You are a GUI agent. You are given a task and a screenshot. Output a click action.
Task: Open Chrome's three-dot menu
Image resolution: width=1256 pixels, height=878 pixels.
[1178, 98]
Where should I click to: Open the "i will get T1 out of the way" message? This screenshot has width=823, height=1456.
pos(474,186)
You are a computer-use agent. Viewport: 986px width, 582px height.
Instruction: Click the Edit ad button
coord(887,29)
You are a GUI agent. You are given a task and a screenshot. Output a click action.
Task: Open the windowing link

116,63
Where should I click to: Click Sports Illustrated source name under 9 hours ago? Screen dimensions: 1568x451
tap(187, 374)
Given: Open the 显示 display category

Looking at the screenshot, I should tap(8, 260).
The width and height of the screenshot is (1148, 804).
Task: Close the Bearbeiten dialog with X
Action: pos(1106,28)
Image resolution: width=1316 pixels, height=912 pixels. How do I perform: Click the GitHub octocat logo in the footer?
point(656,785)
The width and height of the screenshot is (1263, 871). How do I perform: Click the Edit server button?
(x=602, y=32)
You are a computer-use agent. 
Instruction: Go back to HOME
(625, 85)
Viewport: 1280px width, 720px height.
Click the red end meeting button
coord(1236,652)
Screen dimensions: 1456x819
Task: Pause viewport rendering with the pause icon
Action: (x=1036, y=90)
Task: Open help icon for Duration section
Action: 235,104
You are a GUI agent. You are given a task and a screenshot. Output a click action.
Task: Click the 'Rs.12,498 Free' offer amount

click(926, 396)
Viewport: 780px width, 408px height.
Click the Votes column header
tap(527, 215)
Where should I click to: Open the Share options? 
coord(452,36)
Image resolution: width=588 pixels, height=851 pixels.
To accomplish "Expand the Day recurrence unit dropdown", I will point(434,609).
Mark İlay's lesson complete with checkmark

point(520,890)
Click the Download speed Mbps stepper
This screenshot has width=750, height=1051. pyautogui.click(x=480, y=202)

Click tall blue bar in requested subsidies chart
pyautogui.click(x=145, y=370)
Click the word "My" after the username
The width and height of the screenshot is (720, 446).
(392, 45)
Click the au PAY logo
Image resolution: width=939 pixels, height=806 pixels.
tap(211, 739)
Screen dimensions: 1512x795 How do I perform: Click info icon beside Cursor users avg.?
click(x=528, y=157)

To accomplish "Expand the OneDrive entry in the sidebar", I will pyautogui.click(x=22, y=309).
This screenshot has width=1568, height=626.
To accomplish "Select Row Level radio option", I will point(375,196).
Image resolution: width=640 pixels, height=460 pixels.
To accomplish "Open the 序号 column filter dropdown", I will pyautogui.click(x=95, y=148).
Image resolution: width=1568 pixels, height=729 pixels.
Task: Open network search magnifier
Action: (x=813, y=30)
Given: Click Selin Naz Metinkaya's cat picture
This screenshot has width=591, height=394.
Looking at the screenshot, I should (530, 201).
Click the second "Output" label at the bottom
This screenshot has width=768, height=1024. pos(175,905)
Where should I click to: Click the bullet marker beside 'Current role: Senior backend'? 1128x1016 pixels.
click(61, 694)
--
:: Activity ::
Where a line of the entries contains the word "computer", count it, then state the total and nothing else.

:: The answer ::
2